▶ [The exercise]:
Rewrite every row below, changing each "Where should I click to" to "Where do I click to" and leaving all other text untouched.

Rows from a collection
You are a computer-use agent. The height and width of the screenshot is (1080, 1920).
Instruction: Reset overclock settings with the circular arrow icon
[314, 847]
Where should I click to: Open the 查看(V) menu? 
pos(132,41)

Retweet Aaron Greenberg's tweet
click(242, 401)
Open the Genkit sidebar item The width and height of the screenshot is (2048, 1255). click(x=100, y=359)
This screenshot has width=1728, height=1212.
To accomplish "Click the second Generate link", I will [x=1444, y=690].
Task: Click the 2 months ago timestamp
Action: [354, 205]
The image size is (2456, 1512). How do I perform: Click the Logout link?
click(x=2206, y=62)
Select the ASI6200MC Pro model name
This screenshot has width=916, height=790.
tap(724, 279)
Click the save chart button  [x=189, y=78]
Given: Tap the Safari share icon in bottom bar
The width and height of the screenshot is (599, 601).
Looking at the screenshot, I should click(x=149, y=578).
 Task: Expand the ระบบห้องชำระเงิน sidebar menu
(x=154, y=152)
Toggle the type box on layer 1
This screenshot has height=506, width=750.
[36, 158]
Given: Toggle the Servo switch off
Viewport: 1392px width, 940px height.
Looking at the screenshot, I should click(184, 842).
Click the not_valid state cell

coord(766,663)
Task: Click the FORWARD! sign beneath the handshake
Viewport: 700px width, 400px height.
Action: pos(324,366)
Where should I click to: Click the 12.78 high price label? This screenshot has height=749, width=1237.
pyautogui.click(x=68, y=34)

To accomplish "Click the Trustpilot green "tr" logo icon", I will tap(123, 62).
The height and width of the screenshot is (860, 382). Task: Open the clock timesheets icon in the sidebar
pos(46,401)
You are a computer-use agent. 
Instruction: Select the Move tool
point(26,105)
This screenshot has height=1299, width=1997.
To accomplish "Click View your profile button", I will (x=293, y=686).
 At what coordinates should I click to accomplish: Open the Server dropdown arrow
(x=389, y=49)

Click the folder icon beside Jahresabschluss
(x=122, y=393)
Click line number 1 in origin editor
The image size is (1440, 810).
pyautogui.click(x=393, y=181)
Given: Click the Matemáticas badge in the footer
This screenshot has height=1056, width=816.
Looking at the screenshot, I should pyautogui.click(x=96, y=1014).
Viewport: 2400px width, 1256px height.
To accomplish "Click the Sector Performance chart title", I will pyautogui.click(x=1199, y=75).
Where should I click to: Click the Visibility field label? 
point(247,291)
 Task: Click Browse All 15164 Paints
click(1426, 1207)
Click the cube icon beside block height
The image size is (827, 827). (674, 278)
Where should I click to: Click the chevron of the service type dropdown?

▶ [Answer below]:
You are a computer-use agent. The height and width of the screenshot is (1080, 1920).
Instruction: Reset overclock settings with the circular arrow icon
[314, 847]
Where do I click to: Open the 查看(V) menu? 
pos(132,41)

Retweet Aaron Greenberg's tweet
click(242, 401)
Open the Genkit sidebar item The width and height of the screenshot is (2048, 1255). click(x=100, y=359)
This screenshot has width=1728, height=1212.
To accomplish "Click the second Generate link", I will [x=1444, y=690].
Task: Click the 2 months ago timestamp
Action: [354, 205]
The image size is (2456, 1512). How do I perform: Click the Logout link?
click(x=2206, y=62)
Select the ASI6200MC Pro model name
This screenshot has width=916, height=790.
tap(724, 279)
Click the save chart button  [x=189, y=78]
Given: Tap the Safari share icon in bottom bar
The width and height of the screenshot is (599, 601).
Looking at the screenshot, I should click(x=149, y=578).
 Task: Expand the ระบบห้องชำระเงิน sidebar menu
(x=154, y=152)
Toggle the type box on layer 1
This screenshot has height=506, width=750.
[36, 158]
Given: Toggle the Servo switch off
Viewport: 1392px width, 940px height.
Looking at the screenshot, I should click(184, 842).
Click the not_valid state cell

coord(766,663)
Task: Click the FORWARD! sign beneath the handshake
Viewport: 700px width, 400px height.
Action: pos(324,366)
Where do I click to: Click the 12.78 high price label? This screenshot has height=749, width=1237.
pyautogui.click(x=68, y=34)

To accomplish "Click the Trustpilot green "tr" logo icon", I will tap(123, 62).
The height and width of the screenshot is (860, 382). Task: Open the clock timesheets icon in the sidebar
pos(46,401)
You are a computer-use agent. 
Instruction: Select the Move tool
point(26,105)
This screenshot has height=1299, width=1997.
To accomplish "Click View your profile button", I will (x=293, y=686).
 At what coordinates should I click to accomplish: Open the Server dropdown arrow
(x=389, y=49)

Click the folder icon beside Jahresabschluss
(x=122, y=393)
Click line number 1 in origin editor
The image size is (1440, 810).
pyautogui.click(x=393, y=181)
Given: Click the Matemáticas badge in the footer
This screenshot has height=1056, width=816.
Looking at the screenshot, I should pyautogui.click(x=96, y=1014).
Viewport: 2400px width, 1256px height.
To accomplish "Click the Sector Performance chart title", I will pyautogui.click(x=1199, y=75).
Where do I click to: Click the Visibility field label? 
point(247,291)
 Task: Click Browse All 15164 Paints
click(1426, 1207)
Click the cube icon beside block height
The image size is (827, 827). (674, 278)
Where do I click to: Click the chevron of the service type dropdown?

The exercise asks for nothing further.